Hope u have understood..
gd:)
Padmanaban said:
(Thu, Sep 15, 2011 12:45:57 AM)
I have got that ++a is pre-increment so it will increment and then assign the value.
Similarly a++ means it assigns and then increment so its value cannot be printed by this only it shows the value what we assigned..... clear per-increment post-increment is the concept used there...!!!!!
Mayank Dixit said:
(Sun, Sep 18, 2011 11:22:41 AM)
*ptr[10] means 'ptr is an array of pointer type 10 elements'.
(*ptr)[10] means there is an array of 10 elements with no array varaible but 'ptr is pointer type variable' that has base address of that array.
Vijay Kanth &Amp; Prasanth Krishna said:
(Wed, Oct 19, 2011 03:11:57 PM)
int (*ptr)[10];
here "ptr" is name of array,[10] is index of that array.

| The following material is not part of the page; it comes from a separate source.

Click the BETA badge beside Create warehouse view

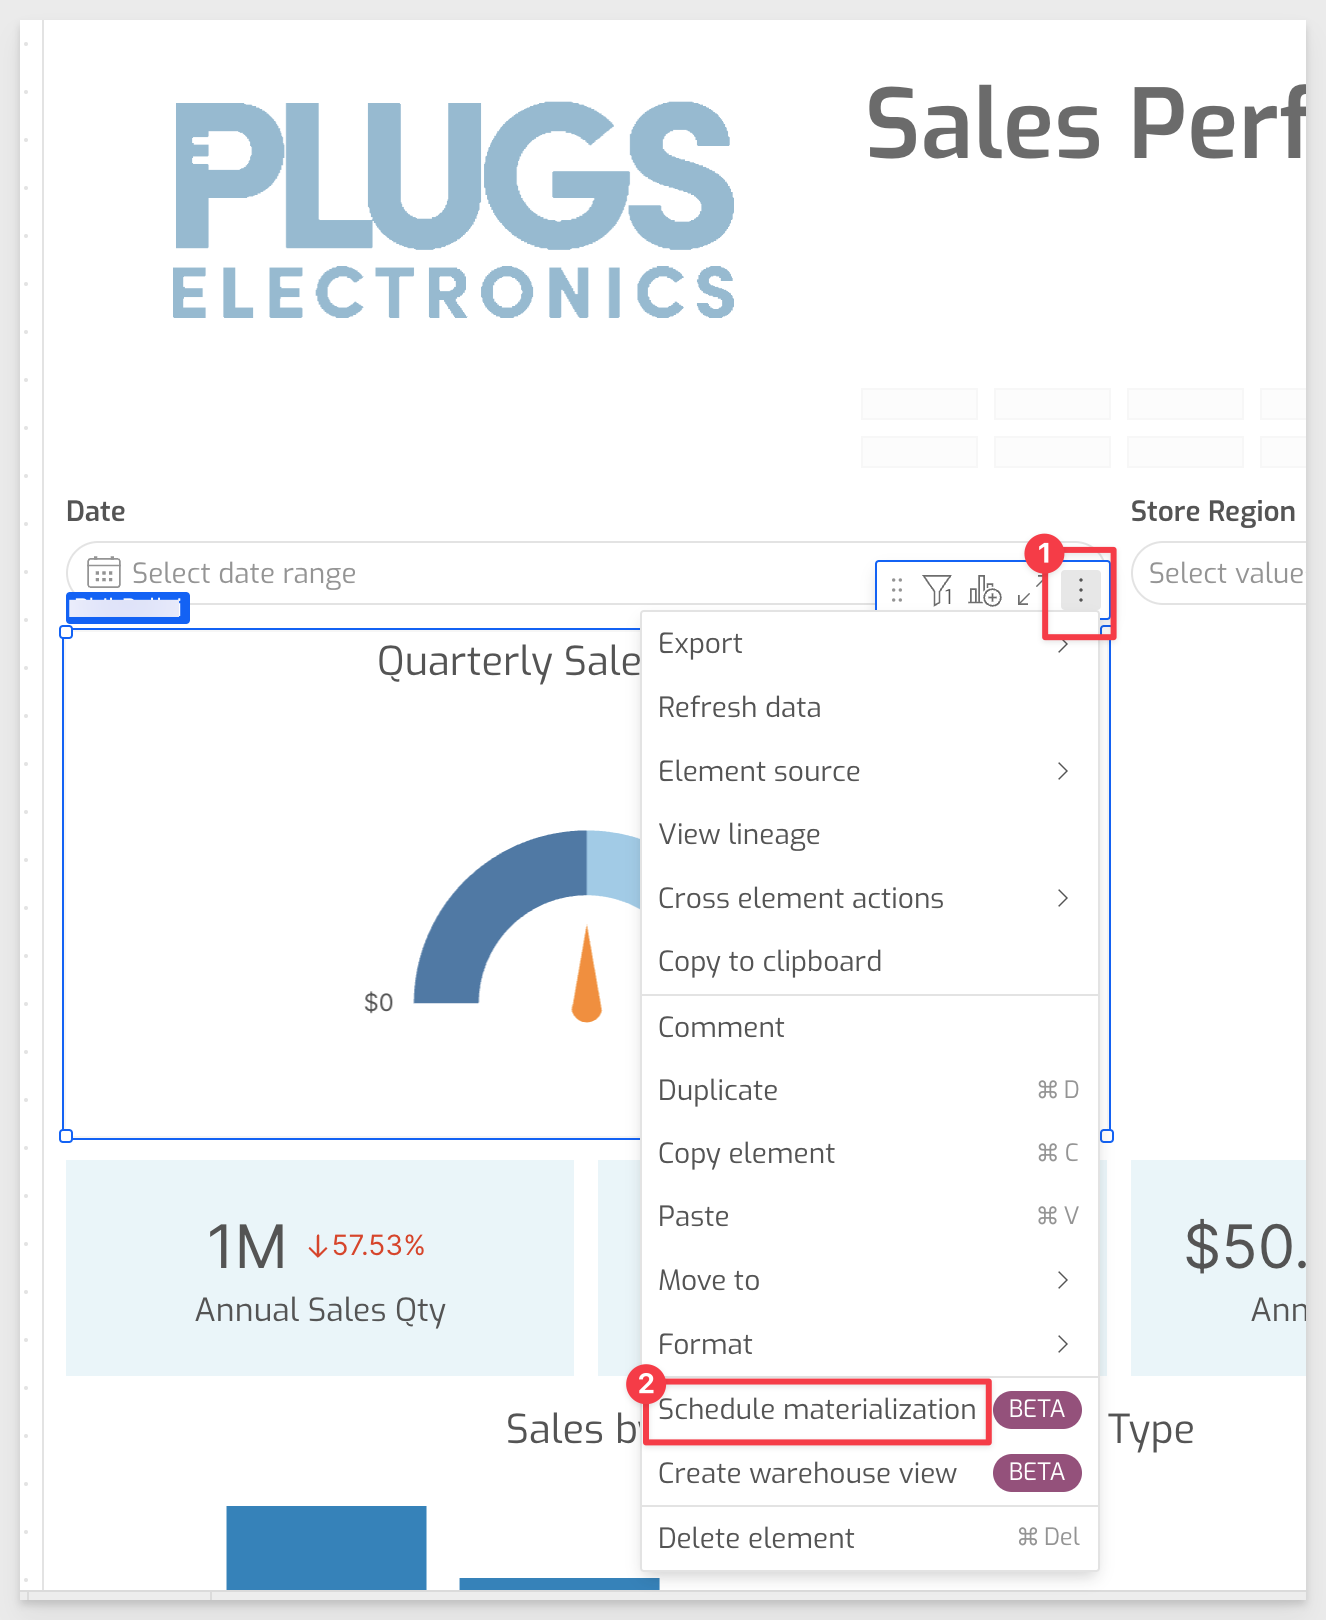tap(1036, 1472)
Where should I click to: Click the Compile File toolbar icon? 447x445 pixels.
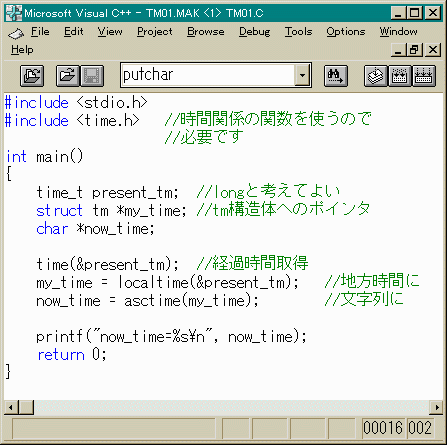point(376,76)
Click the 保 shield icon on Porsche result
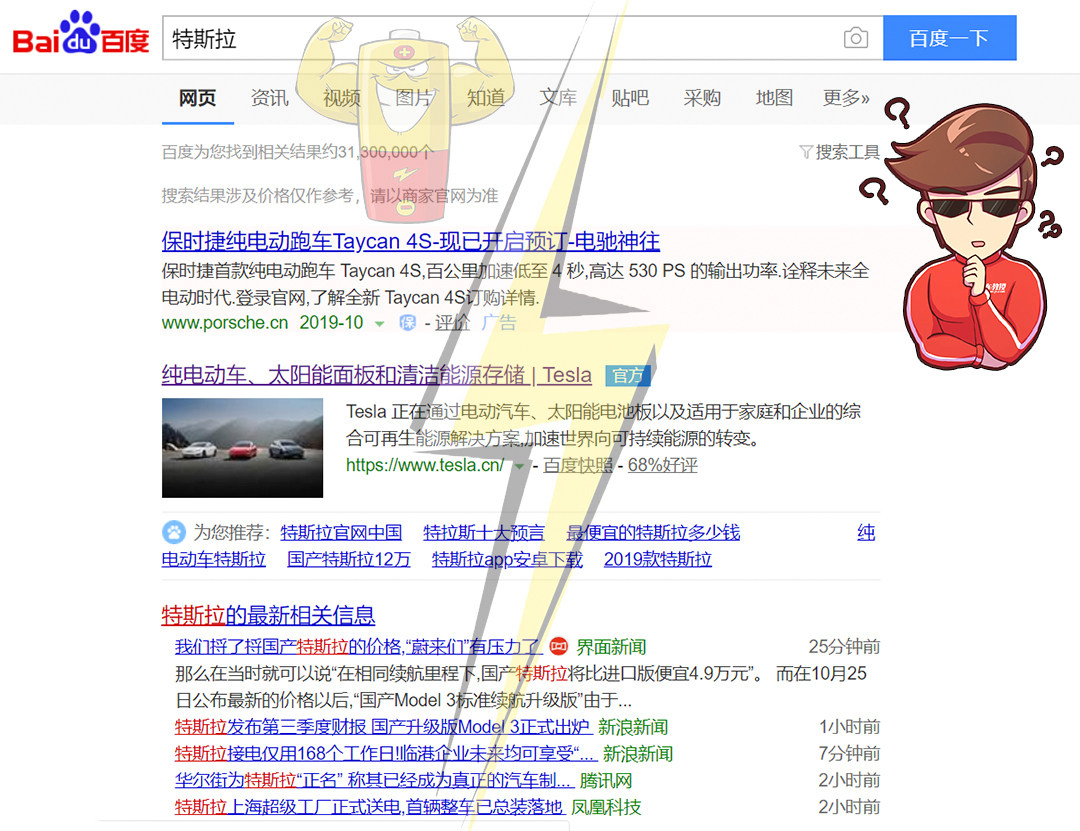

but '*'-it denotes the pointer varable is created of specified name. name-(ptr).
Nitin Goyal said:
(Sun, Nov 6, 2011 12:42:11 PM)
Here ptr is the pointer for the memory location occupied by array having 10 elements.
Gaurav said:
(Sun, Jan 22, 2012 11:21:55 PM)
int (*arr)[10] /* It refers that arr is a pointer to an array of 10 integers*/
and,
int *arr[10] refers to an array of pointers which can hold the starting address of 10 different array of integer data type....
Divya said:
(Wed, Jan 25, 2012 05:03:47 PM)
int (*ptr)[10];
Start reading what ever is in brackets 1st ,(ptr is a pointer)
Then go towards left till you hit ; (to an array of 10)
Then go backwards and read what ever is left out, (integers).